Given request A: In the article about replacing Regis Philbin, what does Michael Gelman call the process of choosing a new co-host?

Extract:

****

Michael Gelman, 'Live! With Kelly' Executive Producer, On Regis Philbin's Replacement: Chemistry Is Key
NEW YORK (AP) — You can't hurry love. Nor, according to Michael Gelman, can you hurry up selecting a TV co-host.
A couple of months after 80-year-old Regis Philbin exited "Live! With Regis and Kelly" and took his name in the title along with him, Kelly Ripa has been welcoming a succession of fill-in co-hosts. A number of them — no one's saying just who — are auditioning on-the-air to land the job for keeps.
It's a process that Gelman, the show's executive producer, calls dating, and, as fans wait for the show to pop the question weeks or months from now, "Live!" is sowing its wild oats. ("Live! With Kelly," which airs in syndication weekdays at 9 a.m. EST in many markets, this week will feature guest co-hosts Daniel Radcliffe, Howie Mandel, Peter Facinelli and D.L. Hughley).
"We've just scratched the surface of people out there," Gelman says, adding, "We have enjoyed a lot of people who have already co-hosted, and we're bringing a bunch of them back for more 'dates.'"
That first batch of callbacks will include Jerry O'Connell, Dana Carvey, Seth Meyers and Michael Strahan.
"But I'm not saying there's a short list," insists Gelman. "Every day we come up with new ideas, and we get new revelations about who the new host should or shouldn't be. The chemistry is key — and not just with Kelly, but with the audience and the staff and the format."
In other words: Don't bother even asking how much longer these tryouts will take.
"I've been through it from the other side," noted Ripa, a party to the monthslong dating whirl a dozen years ago, during a phone interview. "I sort of understand how it works, and what it is they're looking for, and how this process can't be rushed."

****

Extracted entries:

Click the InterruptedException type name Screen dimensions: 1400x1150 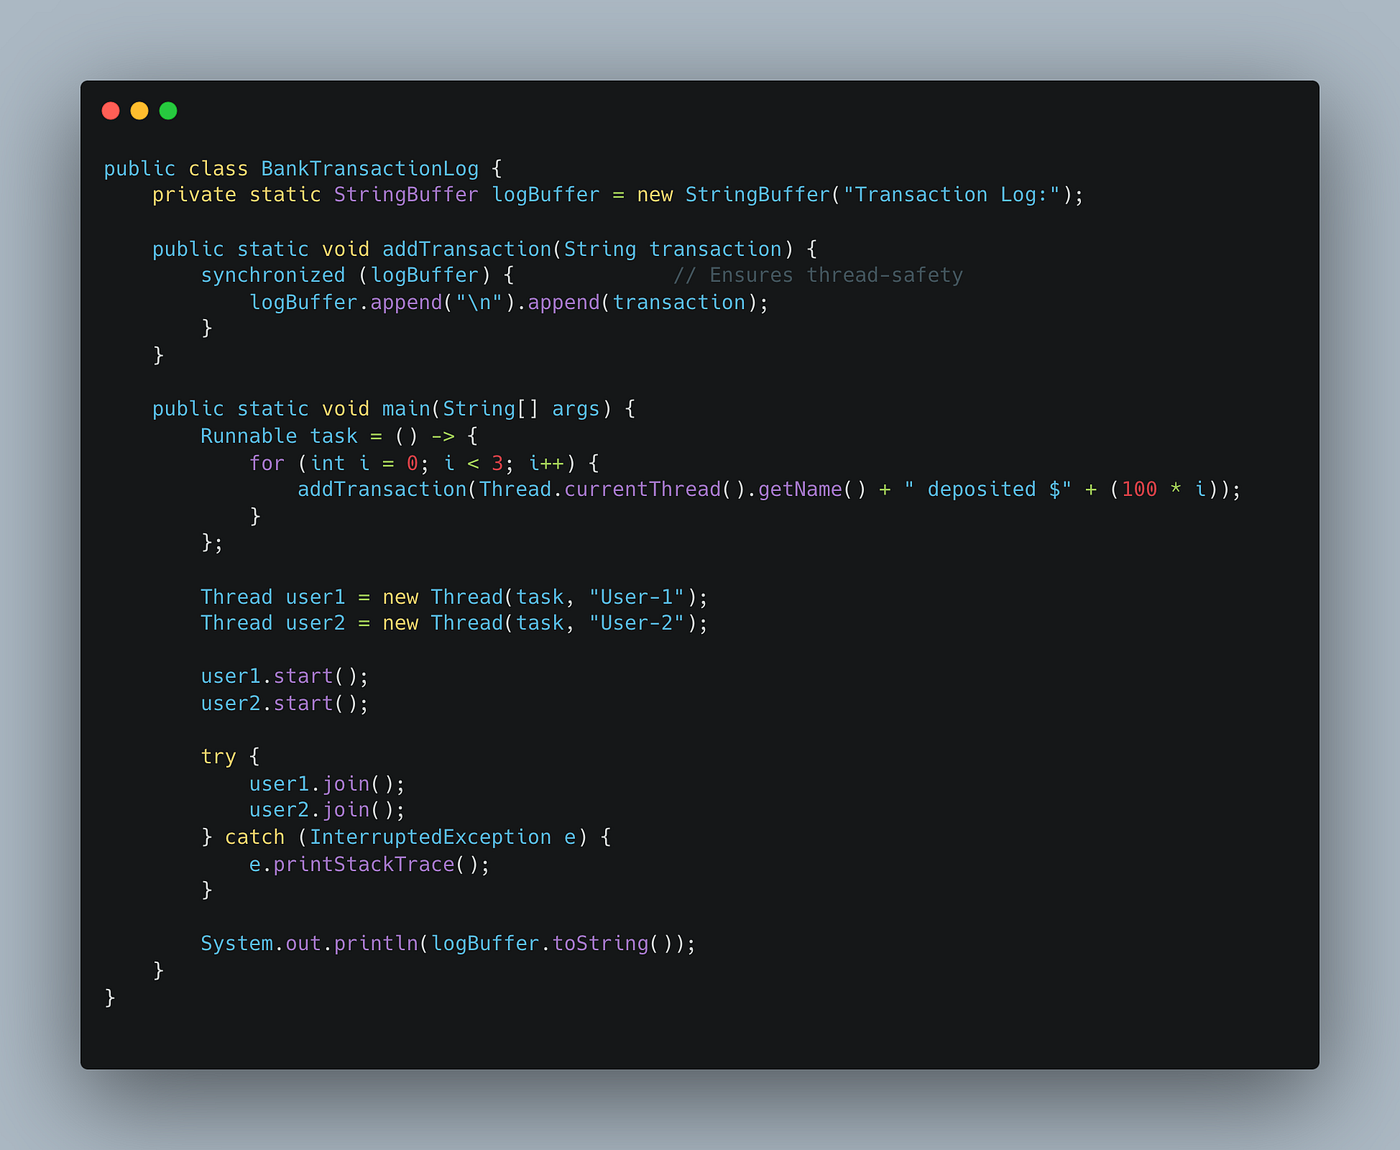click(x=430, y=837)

****

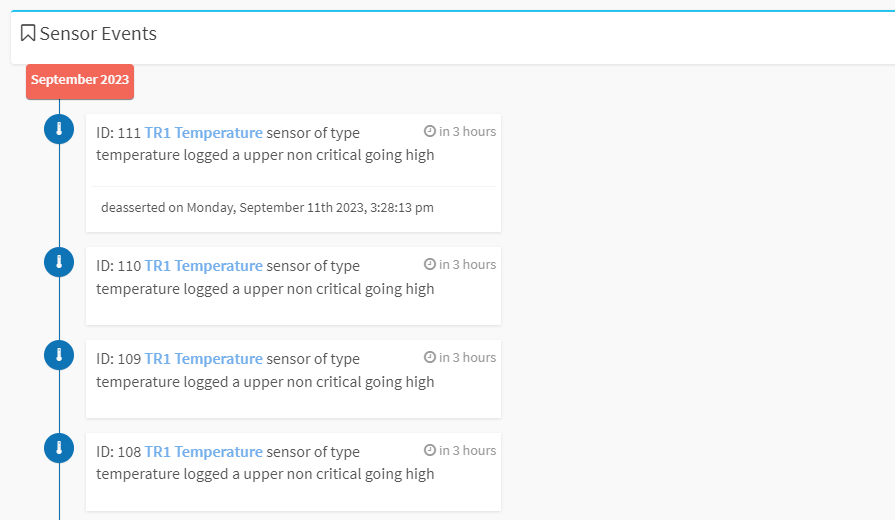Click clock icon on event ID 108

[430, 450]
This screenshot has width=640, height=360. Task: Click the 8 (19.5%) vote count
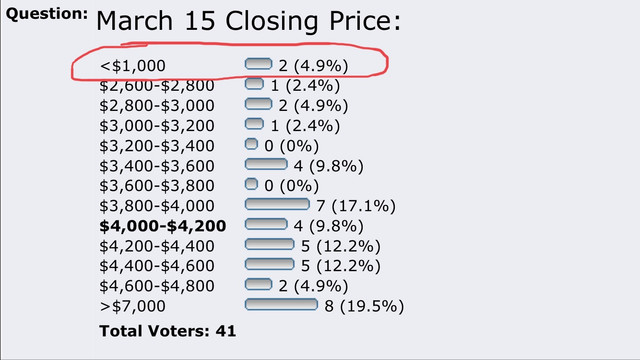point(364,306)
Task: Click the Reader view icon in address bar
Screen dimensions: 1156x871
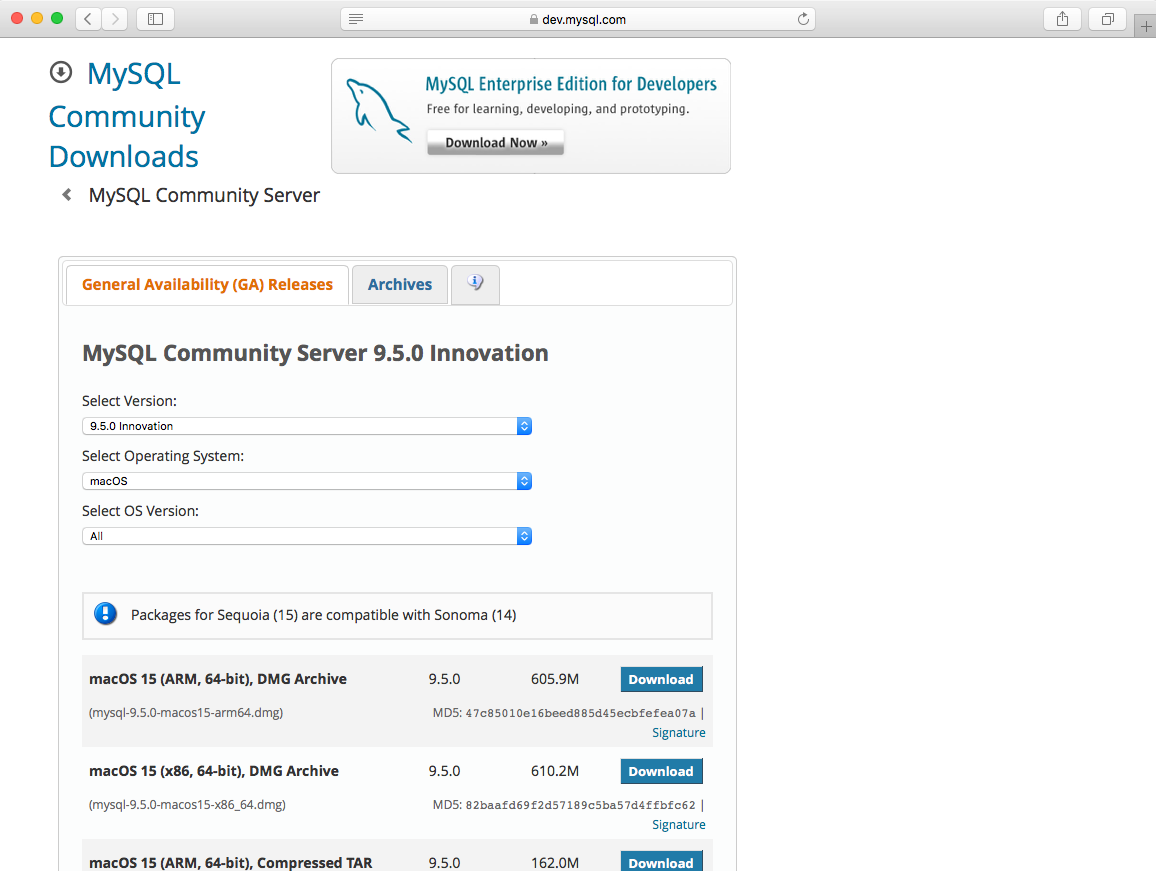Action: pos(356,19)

****

Given request B: Copy out everything in the records from the line containing "Task: Click the Reader" down to the line containing "Action: pos(356,19)", requests included, and add -118 to each coordinate in the answers. Omit the pictures.

Exercise result A: Dating.

Exercise result B:
Task: Click the Reader view icon in address bar
Screen dimensions: 1156x871
Action: pos(238,-99)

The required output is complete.